In the output DataFrame, two attributes demand some explanation: (1) function, and (2) is_auto_generated. The function, points to the actual Python function that implements the feature. Specifically, the function takes in two tuples (one from each input table) and returns a numeric value. The attribute is_auto_generated contains either True or False. The flag is True only if the feature is automatically generated by py_entitymatching. This is important because this flag is used to make some assumptions about the semantics of the similarity function used and use that information for scaling purposes.

py_entitymatching.get_features_for_matching(ltable, rtable, validate_inferred_attr_types=True)[source]

This function automatically generates features that can be used for matching purposes.

Parameters
  • ltable (DataFrame) – The pandas DataFrames for which the features are to be generated.
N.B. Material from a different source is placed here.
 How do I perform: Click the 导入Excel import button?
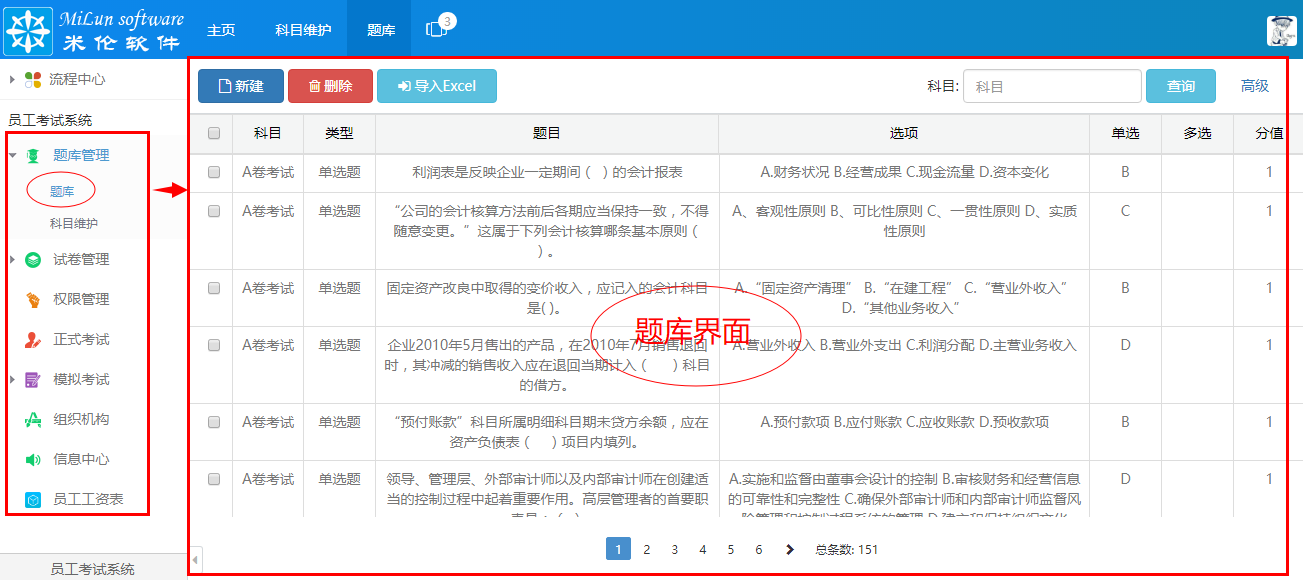(437, 86)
  • rtable (DataFrame) – The pandas DataFrames for which the features are to be generated.

  • validate_inferred_attr_types (boolean) – A flag to indicate whether to show the user the inferred attribute types and the features chosen for those types.

Returns

A pandas DataFrame containing automatically generated features.
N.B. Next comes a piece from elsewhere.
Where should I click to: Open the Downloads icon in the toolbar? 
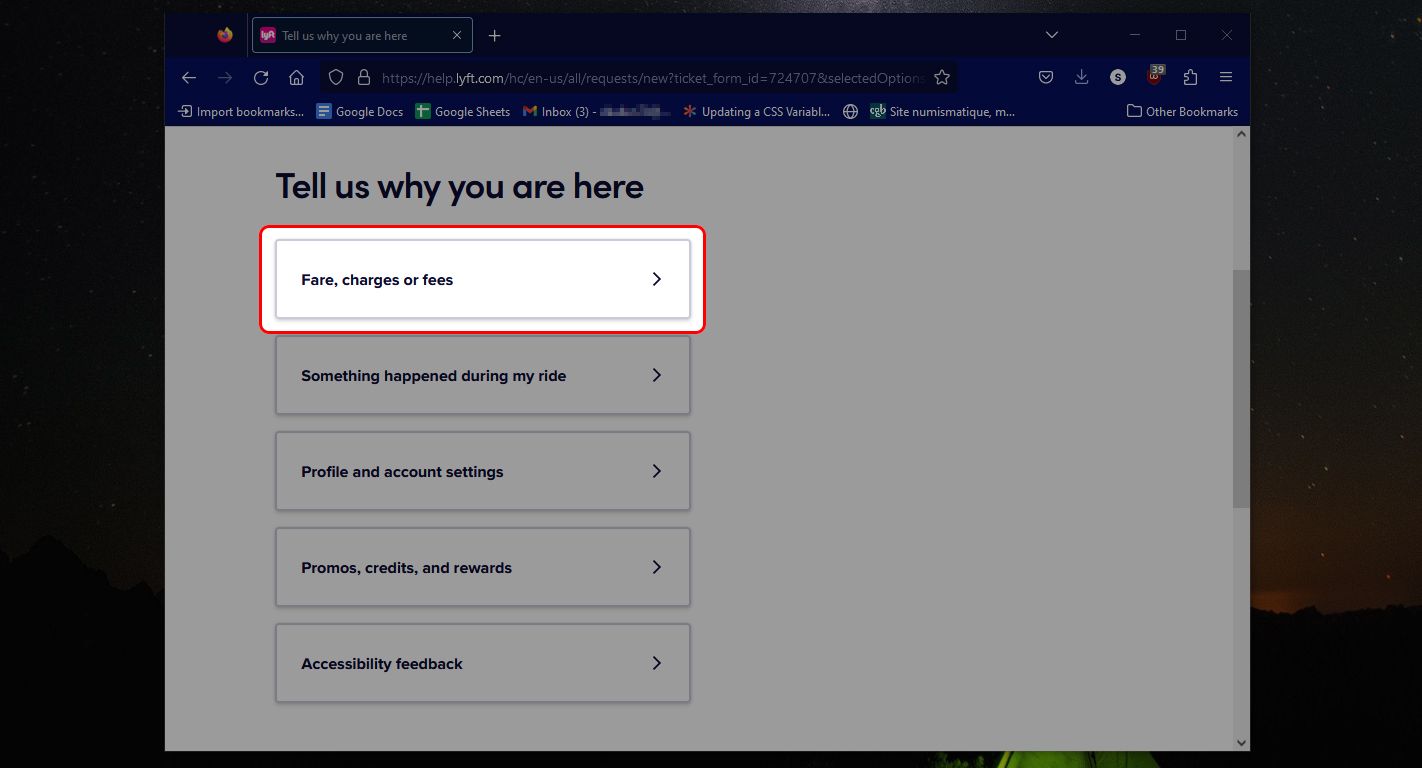click(x=1081, y=77)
Specifically, the DataFrame contains the following attributes: ‘feature_name’, ‘left_attribute’, ‘right_attribute’, ‘left_attr_tokenizer’, ‘right_attr_tokenizer’, ‘simfunction’, ‘function’, ‘function_source’, and ‘is_auto_generated’.

Further, this function also sets the following global variables: _match_t, _match_s, _atypes1, _atypes2, and _match_c.

The variable _match_t contains the tokenizers used and _match_s contains the similarity functions used for creating features.

The variables _atypes1, and _atypes2 contain the attribute types for ltable and rtable respectively. The variable _match_c contains the attribute correspondences between the two input tables.

Raises
  • AssertionError – If ltable is not of type pandas DataFrame.

  • AssertionError – If rtable is not of type pandas DataFrame.

  • AssertionError – If validate_inferred_attr_types is not of type pandas DataFrame.

Examples

>>> import py_entitymatching as em
>>> A = em.read_csv_metadata('path_to_csv_dir/table_A.csv', key='ID')
>>> B = em.read_csv_metadata('path_to_csv_dir/table_B.csv', key='ID')
>>> match_f = em.get_features_for_matching(A, B)

Note

In the output DataFrame, two attributes demand some explanation: (1) function, and (2) is_auto_generated. The function, points to the actual Python function that implements the feature. Specifically, the function takes in two tuples (one from each input table) and returns a numeric value. The attribute is_auto_generated contains either True or False. The flag is True only if the feature is automatically generated by py_entitymatching. This is important because this flag is used to make some assumptions about the semantics of the similarity function used and use that information for scaling purposes.